## Start

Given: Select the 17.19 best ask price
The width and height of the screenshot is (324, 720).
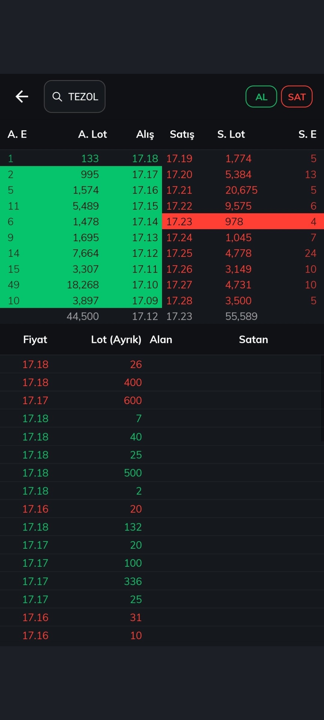Looking at the screenshot, I should coord(179,158).
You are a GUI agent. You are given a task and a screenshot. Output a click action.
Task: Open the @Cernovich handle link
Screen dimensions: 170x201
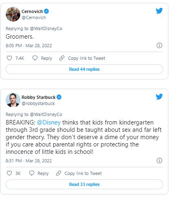(x=34, y=17)
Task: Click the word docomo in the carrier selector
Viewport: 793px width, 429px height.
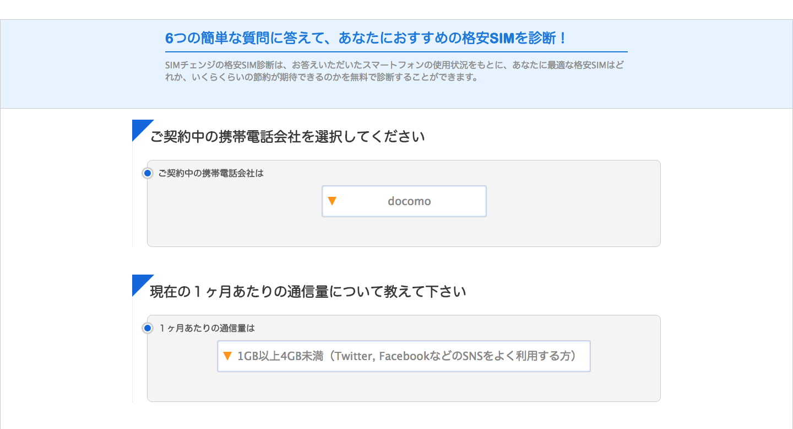Action: 409,201
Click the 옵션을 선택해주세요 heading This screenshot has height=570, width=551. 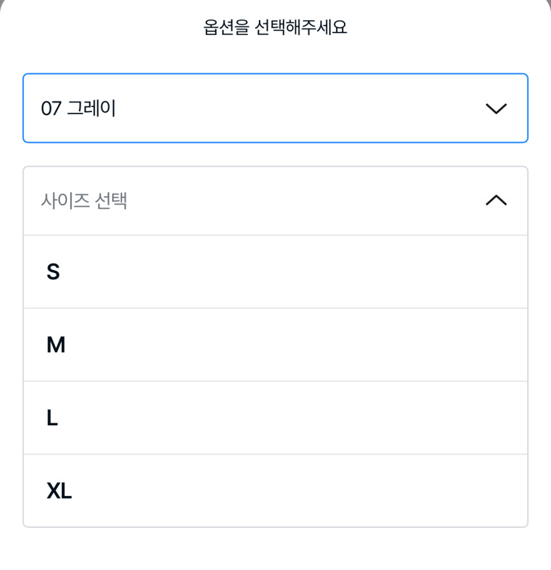(275, 27)
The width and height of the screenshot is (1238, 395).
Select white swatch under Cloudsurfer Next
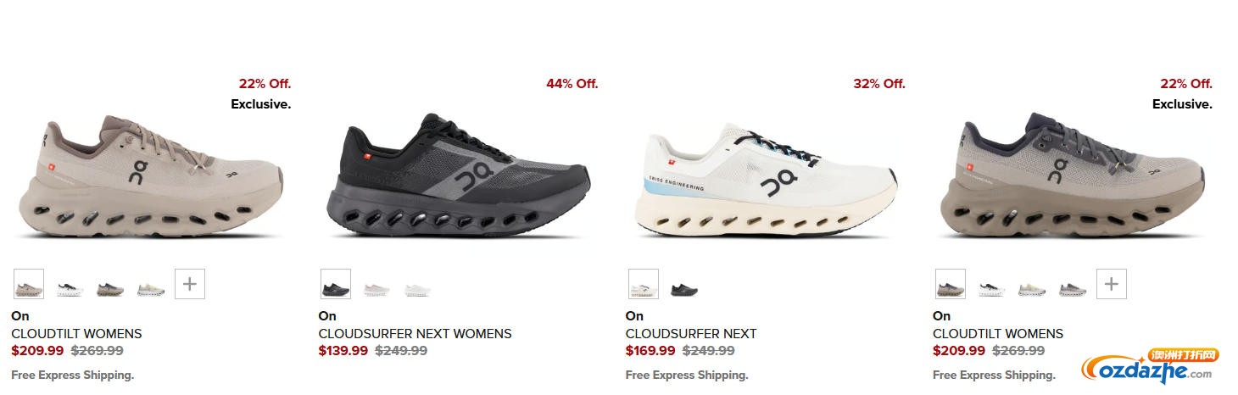643,284
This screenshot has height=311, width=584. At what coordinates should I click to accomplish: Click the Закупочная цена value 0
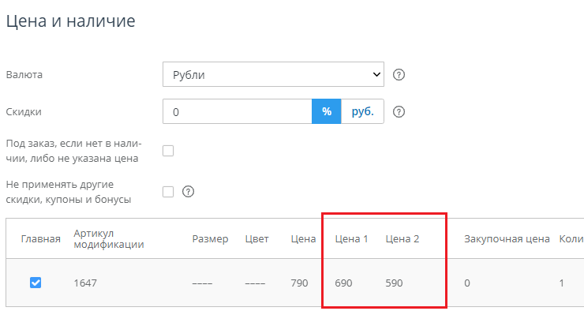pyautogui.click(x=467, y=283)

## End

EXERCISE.
Reproduce the data word for word, starting at the line that contains "The width and height of the screenshot is (1238, 395)." and continuing through the end of the data, with both ends included. Leave the pictures out of your output.

FULL ANSWER.
The width and height of the screenshot is (1238, 395).
Select white swatch under Cloudsurfer Next
643,284
This screenshot has height=311, width=584. At what coordinates should I click to accomplish: Click the Закупочная цена value 0
pyautogui.click(x=467, y=283)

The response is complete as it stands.